◆ **EXERCISE BRIEF**
Please summarize the text on Pictet's experiment in two sentences.

◆ **SOURCE TEXT**
---

Pictet's experiment is the demonstration of the reflection of heat and the apparent reflection of cold in a series of experiments performed in 1790 (reported in English in 1791 in An Essay on Fire) by Marc-Auguste Pictet—ten years before the discovery of infrared heating of the Earth by the Sun. The apparatus for most of the experiments used two concave mirrors facing one another at a distance. An object placed at the focus of one mirror would have heat and light reflected by the mirror and focused. An object at the focus of the counterpart mirror would do the same. Placing a hot object at one focus and a thermometer at the other would register an increase in temperature on the thermometer. This was sometimes demonstrated with the explosion of a flammable mix of gasses in a blackened balloon, as described and depicted by John Tyndall in 1863.

After "demonstrating that radiant heat, even when it was not accompanied by any light, could be reflected and focused like light", Pictet used the same apparatus to demonstrate the apparent reflection of cold in a similar manner. This demonstration was important to Benjamin Thompson, Count Rumford who argued for the existence of "frigorific rays" conveying cold. Rumford's continuation of the experiments and promotion of the topic caused the name to be attached to the experiment.

---

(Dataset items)
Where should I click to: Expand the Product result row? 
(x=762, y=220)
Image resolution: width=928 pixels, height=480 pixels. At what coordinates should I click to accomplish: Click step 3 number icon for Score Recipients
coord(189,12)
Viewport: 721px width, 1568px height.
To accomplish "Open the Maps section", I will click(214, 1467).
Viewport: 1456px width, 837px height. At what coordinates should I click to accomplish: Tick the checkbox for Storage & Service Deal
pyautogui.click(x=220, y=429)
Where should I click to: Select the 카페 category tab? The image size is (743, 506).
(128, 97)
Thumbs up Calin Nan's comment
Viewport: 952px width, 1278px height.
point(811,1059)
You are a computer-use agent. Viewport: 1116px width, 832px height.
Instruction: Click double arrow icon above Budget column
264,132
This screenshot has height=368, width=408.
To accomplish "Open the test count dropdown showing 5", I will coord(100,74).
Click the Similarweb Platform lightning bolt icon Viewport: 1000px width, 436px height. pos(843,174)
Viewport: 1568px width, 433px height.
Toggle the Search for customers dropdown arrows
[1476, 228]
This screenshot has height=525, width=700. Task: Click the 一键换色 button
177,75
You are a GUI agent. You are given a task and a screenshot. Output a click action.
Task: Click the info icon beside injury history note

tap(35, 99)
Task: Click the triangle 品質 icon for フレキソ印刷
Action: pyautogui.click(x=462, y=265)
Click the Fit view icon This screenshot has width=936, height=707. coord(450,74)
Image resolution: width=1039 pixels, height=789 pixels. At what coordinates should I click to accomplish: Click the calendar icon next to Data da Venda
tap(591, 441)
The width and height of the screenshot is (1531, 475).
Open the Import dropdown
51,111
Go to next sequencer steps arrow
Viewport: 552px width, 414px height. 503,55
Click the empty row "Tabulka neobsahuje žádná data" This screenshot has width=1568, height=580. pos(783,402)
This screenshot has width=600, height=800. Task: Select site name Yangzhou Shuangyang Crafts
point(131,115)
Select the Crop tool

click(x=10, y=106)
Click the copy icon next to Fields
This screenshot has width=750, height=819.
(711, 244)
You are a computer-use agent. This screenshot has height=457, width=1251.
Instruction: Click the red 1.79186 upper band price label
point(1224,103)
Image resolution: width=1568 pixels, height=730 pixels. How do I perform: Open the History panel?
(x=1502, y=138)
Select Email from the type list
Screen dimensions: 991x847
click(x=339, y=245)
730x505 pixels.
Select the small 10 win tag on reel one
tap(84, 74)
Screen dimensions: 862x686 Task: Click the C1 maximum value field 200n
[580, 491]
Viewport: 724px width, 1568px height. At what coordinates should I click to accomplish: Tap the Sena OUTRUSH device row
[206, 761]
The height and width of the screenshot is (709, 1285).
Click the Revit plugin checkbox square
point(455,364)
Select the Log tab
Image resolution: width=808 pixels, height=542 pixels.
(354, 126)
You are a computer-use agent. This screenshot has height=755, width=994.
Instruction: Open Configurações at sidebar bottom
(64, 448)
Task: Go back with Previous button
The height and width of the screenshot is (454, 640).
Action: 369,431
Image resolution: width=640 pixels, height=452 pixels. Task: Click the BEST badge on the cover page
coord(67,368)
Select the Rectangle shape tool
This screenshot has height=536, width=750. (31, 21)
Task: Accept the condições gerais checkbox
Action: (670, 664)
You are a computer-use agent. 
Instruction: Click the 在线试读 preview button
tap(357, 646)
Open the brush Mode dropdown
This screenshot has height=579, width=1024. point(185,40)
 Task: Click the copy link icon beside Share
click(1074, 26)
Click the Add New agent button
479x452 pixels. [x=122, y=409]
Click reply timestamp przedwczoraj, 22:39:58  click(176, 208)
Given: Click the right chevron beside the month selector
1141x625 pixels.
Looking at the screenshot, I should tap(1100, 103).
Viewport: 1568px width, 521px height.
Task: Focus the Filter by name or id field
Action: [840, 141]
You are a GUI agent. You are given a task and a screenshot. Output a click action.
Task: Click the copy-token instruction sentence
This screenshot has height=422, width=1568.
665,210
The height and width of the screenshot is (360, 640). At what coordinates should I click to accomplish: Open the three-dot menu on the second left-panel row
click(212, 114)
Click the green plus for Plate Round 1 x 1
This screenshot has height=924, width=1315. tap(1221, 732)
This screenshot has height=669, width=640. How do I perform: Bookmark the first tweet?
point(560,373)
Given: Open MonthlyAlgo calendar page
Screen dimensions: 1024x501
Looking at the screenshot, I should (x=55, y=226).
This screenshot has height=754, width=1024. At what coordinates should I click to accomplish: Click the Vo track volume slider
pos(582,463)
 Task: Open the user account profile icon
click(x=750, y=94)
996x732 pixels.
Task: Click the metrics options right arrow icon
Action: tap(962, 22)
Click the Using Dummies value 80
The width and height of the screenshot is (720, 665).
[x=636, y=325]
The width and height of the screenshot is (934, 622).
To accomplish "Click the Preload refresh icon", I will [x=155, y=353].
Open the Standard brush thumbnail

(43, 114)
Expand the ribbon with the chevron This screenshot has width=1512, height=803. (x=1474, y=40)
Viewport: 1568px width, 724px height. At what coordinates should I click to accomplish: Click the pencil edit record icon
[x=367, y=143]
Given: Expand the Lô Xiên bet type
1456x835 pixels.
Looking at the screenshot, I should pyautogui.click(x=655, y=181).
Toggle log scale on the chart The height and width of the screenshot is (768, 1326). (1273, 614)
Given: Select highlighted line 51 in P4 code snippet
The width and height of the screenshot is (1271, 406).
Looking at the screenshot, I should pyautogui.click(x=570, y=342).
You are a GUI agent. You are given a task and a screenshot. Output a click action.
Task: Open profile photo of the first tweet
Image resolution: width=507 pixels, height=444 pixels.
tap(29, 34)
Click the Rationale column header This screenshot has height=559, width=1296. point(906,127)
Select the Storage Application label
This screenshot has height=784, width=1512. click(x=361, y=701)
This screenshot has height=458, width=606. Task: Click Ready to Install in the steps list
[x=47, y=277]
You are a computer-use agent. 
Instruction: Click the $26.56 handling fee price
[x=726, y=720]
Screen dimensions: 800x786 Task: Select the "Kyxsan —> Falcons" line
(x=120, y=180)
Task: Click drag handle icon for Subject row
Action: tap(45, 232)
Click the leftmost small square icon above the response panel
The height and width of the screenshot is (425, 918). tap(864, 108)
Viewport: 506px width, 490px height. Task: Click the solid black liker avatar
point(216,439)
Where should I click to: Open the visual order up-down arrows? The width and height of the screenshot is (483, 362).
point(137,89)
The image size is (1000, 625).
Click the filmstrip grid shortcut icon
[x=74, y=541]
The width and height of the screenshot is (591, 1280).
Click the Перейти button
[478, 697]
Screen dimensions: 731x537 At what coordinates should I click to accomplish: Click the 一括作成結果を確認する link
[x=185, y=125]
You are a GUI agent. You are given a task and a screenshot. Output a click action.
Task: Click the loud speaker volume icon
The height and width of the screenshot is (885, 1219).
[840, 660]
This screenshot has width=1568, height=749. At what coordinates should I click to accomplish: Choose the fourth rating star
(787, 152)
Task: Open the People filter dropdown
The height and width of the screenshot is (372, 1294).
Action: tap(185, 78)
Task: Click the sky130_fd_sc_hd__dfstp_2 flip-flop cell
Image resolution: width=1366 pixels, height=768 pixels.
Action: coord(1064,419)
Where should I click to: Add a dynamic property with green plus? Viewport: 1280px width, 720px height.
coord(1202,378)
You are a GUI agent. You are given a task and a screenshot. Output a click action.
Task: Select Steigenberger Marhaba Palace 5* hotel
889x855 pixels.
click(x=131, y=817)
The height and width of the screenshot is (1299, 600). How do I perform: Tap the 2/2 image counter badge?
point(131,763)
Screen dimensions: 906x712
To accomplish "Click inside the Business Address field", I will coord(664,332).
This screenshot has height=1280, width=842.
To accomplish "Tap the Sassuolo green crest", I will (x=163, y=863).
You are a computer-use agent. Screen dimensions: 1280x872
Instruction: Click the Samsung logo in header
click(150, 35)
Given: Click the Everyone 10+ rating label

---

◆ **SOLUTION TO THIS TASK**
In 1790, Marc-Auguste Pictet used two concave mirrors facing each other to show that heat from a hot object at the focus of one mirror was reflected and focused onto a thermometer at the other, raising its temperature. He then used the same apparatus to demonstrate an apparent reflection of cold, a result important to Count Rumford, whose continuation and promotion of the experiments caused the name to be attached to the experiment.